Si vous sentez que votre cerveau commence à s’emballer à l’intérieur de votre crâne, alors vous vivez pleinement l’expérience de la révolution de l’IA générative qui fait irruption dans votre industrie. C’est ce que la perturbation en fait on dirait. C’est chaotique. C’est précipité. On vous dit que c’est un moment exaltant, plein d’opportunités, même si ce que cela signifie en pratique n’est pas tout à fait clair.
Personne ne sait ce qui va suivre. Les entreprises d’IA générative ont construit des outils qui, bien que populaires et théoriquement utiles pour augmenter la productivité, ne sont qu’une ombre de l’objectif ultime de construire une intelligence au niveau humain. Et pourtant, ils sont extrêmement bien financés, agressifs et capables de tirer parti d’un cycle de battage médiatique à couper le souffle pour acquérir du pouvoir et se lancer de front dans n’importe quelle industrie de leur choix dans le but exprès de devenir des acteurs centraux. Les avancées technologiques actuelles vaudront-elles la peine d’être interrompues, ou le battage médiatique va-t-il lentement s’essouffler, laissant Internet encore plus brisé qu’il ne l’est actuellement ? Après environ deux ans de la dernière vague de battage médiatique sur l’IA, tout ce qui est clair est que ces entreprises n’ont pas besoin de construire Skynet pour être destructrices.
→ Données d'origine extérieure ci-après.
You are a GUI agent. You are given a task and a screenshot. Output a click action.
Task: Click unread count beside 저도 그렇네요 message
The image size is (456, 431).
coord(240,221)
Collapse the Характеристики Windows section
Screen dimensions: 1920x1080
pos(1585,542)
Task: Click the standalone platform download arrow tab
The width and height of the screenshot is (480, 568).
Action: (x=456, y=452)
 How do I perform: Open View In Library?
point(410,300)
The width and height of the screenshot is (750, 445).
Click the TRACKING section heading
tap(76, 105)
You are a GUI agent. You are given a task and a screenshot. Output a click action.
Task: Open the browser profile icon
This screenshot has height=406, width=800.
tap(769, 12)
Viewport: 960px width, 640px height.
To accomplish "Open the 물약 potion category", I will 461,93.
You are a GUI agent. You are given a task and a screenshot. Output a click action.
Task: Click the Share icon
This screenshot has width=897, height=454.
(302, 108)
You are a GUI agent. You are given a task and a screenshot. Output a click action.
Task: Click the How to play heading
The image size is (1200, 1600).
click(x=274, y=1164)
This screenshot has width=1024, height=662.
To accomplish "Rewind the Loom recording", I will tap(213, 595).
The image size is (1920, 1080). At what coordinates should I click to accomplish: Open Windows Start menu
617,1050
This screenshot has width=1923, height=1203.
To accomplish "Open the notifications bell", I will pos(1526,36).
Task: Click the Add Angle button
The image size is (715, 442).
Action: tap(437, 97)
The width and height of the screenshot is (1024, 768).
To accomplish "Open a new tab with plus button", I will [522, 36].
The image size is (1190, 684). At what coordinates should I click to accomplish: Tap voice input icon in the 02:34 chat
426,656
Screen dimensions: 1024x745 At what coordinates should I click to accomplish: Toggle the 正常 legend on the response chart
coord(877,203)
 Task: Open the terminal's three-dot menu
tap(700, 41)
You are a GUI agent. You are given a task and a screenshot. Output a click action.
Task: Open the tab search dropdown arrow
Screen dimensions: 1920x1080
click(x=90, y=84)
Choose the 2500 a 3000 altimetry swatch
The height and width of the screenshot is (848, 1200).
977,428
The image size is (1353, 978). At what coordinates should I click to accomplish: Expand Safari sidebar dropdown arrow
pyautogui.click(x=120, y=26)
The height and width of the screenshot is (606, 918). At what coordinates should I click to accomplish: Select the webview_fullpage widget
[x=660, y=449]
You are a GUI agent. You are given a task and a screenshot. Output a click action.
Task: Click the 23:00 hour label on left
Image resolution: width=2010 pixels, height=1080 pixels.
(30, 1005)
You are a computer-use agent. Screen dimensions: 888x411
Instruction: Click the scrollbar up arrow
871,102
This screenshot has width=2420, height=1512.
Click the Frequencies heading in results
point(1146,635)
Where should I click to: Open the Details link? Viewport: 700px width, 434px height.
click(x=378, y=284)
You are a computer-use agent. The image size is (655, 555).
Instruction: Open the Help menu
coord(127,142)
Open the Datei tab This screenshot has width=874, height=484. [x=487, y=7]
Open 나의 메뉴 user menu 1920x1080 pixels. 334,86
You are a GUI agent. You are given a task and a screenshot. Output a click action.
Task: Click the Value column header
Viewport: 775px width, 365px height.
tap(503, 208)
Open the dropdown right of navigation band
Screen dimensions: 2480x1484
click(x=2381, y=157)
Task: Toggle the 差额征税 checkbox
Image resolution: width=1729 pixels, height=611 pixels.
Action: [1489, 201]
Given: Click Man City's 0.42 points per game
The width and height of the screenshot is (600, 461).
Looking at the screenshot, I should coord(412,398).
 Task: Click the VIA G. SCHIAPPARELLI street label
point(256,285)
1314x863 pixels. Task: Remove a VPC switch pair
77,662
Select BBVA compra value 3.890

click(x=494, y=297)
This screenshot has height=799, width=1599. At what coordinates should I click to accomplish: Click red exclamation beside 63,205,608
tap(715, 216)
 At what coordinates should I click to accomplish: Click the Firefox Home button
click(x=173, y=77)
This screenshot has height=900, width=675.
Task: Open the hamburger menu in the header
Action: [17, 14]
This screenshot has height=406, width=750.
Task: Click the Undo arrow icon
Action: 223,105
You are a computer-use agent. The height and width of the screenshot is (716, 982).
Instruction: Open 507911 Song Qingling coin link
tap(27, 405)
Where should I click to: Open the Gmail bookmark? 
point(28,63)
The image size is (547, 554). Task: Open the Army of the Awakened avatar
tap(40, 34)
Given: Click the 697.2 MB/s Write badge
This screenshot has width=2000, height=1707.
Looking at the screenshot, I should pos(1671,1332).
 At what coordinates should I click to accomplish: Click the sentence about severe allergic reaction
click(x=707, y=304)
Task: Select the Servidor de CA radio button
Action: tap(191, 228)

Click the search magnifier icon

L’IA dévore le monde » est entendu, par les champions de la technologie, comme une phrase triomphale et passionnante. Mais ce n’est pas la seule façon de l’interpréter. On peut le lire de manière menaçante, comme le cri de guerre d’une colonisation rapide et forcée. Dernièrement, je l’entends avec un ton de résignation, celui qui accompagne les haussements d’épaules et les mains forcées. Ce qui n’est pas dit est ce qui arrive à la matière première, la nourriture, après avoir été consommée et digérée, et ses nutriments extraits. Nous ne le disons pas à voix haute, mais nous savons ce que cela devient.